### Recorded information
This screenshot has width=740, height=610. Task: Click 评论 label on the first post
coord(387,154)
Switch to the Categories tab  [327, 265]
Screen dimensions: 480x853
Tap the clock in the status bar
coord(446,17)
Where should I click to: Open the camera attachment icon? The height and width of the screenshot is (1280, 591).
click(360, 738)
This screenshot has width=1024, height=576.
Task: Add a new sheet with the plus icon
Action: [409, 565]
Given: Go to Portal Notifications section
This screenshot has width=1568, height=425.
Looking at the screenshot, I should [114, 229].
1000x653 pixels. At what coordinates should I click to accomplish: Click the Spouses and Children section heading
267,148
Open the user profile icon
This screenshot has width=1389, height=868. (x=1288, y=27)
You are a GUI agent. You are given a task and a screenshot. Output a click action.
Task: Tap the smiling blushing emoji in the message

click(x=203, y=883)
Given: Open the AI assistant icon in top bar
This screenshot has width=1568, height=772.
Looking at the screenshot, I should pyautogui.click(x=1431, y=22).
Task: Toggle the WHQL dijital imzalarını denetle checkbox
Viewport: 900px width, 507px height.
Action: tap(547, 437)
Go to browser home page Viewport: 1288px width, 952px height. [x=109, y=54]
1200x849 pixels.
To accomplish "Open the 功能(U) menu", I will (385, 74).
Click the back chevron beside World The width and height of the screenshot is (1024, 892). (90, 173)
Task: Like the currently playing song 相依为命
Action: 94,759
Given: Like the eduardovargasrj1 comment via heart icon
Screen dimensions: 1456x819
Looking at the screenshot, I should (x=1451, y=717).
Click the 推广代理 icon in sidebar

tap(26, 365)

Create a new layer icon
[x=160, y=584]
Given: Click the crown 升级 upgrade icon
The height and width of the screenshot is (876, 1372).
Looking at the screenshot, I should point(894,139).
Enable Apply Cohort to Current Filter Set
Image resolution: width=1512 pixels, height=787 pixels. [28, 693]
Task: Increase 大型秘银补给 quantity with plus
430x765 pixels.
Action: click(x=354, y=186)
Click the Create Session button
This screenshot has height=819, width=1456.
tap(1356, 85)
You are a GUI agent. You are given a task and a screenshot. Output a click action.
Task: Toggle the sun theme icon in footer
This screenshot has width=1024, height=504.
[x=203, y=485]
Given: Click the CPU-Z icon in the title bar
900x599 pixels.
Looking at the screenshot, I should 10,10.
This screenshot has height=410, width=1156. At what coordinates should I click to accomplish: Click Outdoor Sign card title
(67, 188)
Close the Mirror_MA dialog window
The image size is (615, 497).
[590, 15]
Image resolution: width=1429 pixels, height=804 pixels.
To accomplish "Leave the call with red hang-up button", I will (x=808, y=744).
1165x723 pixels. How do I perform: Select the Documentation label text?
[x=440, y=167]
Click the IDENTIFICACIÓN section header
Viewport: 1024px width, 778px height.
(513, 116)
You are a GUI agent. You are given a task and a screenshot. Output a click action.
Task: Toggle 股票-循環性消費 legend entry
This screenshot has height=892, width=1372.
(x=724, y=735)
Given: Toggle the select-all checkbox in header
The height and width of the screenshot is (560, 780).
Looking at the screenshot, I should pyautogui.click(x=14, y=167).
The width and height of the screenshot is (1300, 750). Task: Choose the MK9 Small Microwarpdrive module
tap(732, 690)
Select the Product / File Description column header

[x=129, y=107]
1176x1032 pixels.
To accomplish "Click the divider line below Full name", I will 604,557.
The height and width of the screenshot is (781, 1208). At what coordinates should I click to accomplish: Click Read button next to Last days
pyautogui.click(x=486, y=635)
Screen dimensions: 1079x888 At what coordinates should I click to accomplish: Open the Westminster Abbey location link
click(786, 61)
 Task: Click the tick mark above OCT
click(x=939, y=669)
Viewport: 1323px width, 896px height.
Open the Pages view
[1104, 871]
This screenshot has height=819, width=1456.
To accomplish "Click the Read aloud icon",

### Exercise
Reproduce all of the rows above, line for line, without changing anything.

### Answer below
This screenshot has width=740, height=610. Task: Click 评论 label on the first post
coord(387,154)
Switch to the Categories tab  [327, 265]
Screen dimensions: 480x853
Tap the clock in the status bar
coord(446,17)
Where should I click to: Open the camera attachment icon? The height and width of the screenshot is (1280, 591).
click(360, 738)
This screenshot has width=1024, height=576.
Task: Add a new sheet with the plus icon
Action: [409, 565]
Given: Go to Portal Notifications section
This screenshot has width=1568, height=425.
Looking at the screenshot, I should [114, 229].
1000x653 pixels. At what coordinates should I click to accomplish: Click the Spouses and Children section heading
267,148
Open the user profile icon
This screenshot has width=1389, height=868. (x=1288, y=27)
You are a GUI agent. You are given a task and a screenshot. Output a click action.
Task: Tap the smiling blushing emoji in the message

click(x=203, y=883)
Given: Open the AI assistant icon in top bar
This screenshot has width=1568, height=772.
Looking at the screenshot, I should pyautogui.click(x=1431, y=22).
Task: Toggle the WHQL dijital imzalarını denetle checkbox
Viewport: 900px width, 507px height.
Action: tap(547, 437)
Go to browser home page Viewport: 1288px width, 952px height. [x=109, y=54]
1200x849 pixels.
To accomplish "Open the 功能(U) menu", I will (385, 74).
Click the back chevron beside World The width and height of the screenshot is (1024, 892). (90, 173)
Task: Like the currently playing song 相依为命
Action: 94,759
Given: Like the eduardovargasrj1 comment via heart icon
Screen dimensions: 1456x819
Looking at the screenshot, I should (x=1451, y=717).
Click the 推广代理 icon in sidebar

tap(26, 365)

Create a new layer icon
[x=160, y=584]
Given: Click the crown 升级 upgrade icon
The height and width of the screenshot is (876, 1372).
Looking at the screenshot, I should point(894,139).
Enable Apply Cohort to Current Filter Set
Image resolution: width=1512 pixels, height=787 pixels. [28, 693]
Task: Increase 大型秘银补给 quantity with plus
430x765 pixels.
Action: click(x=354, y=186)
Click the Create Session button
This screenshot has height=819, width=1456.
tap(1356, 85)
You are a GUI agent. You are given a task and a screenshot. Output a click action.
Task: Toggle the sun theme icon in footer
This screenshot has width=1024, height=504.
[x=203, y=485]
Given: Click the CPU-Z icon in the title bar
900x599 pixels.
Looking at the screenshot, I should 10,10.
This screenshot has height=410, width=1156. At what coordinates should I click to accomplish: Click Outdoor Sign card title
(67, 188)
Close the Mirror_MA dialog window
The image size is (615, 497).
[590, 15]
Image resolution: width=1429 pixels, height=804 pixels.
To accomplish "Leave the call with red hang-up button", I will (x=808, y=744).
1165x723 pixels. How do I perform: Select the Documentation label text?
[x=440, y=167]
Click the IDENTIFICACIÓN section header
Viewport: 1024px width, 778px height.
(513, 116)
You are a GUI agent. You are given a task and a screenshot. Output a click action.
Task: Toggle 股票-循環性消費 legend entry
This screenshot has height=892, width=1372.
(x=724, y=735)
Given: Toggle the select-all checkbox in header
The height and width of the screenshot is (560, 780).
Looking at the screenshot, I should pyautogui.click(x=14, y=167).
The width and height of the screenshot is (1300, 750). Task: Choose the MK9 Small Microwarpdrive module
tap(732, 690)
Select the Product / File Description column header

[x=129, y=107]
1176x1032 pixels.
To accomplish "Click the divider line below Full name", I will 604,557.
The height and width of the screenshot is (781, 1208). At what coordinates should I click to accomplish: Click Read button next to Last days
pyautogui.click(x=486, y=635)
Screen dimensions: 1079x888 At what coordinates should I click to accomplish: Open the Westminster Abbey location link
click(786, 61)
 Task: Click the tick mark above OCT
click(x=939, y=669)
Viewport: 1323px width, 896px height.
Open the Pages view
[1104, 871]
This screenshot has height=819, width=1456.
To accomplish "Click the Read aloud icon",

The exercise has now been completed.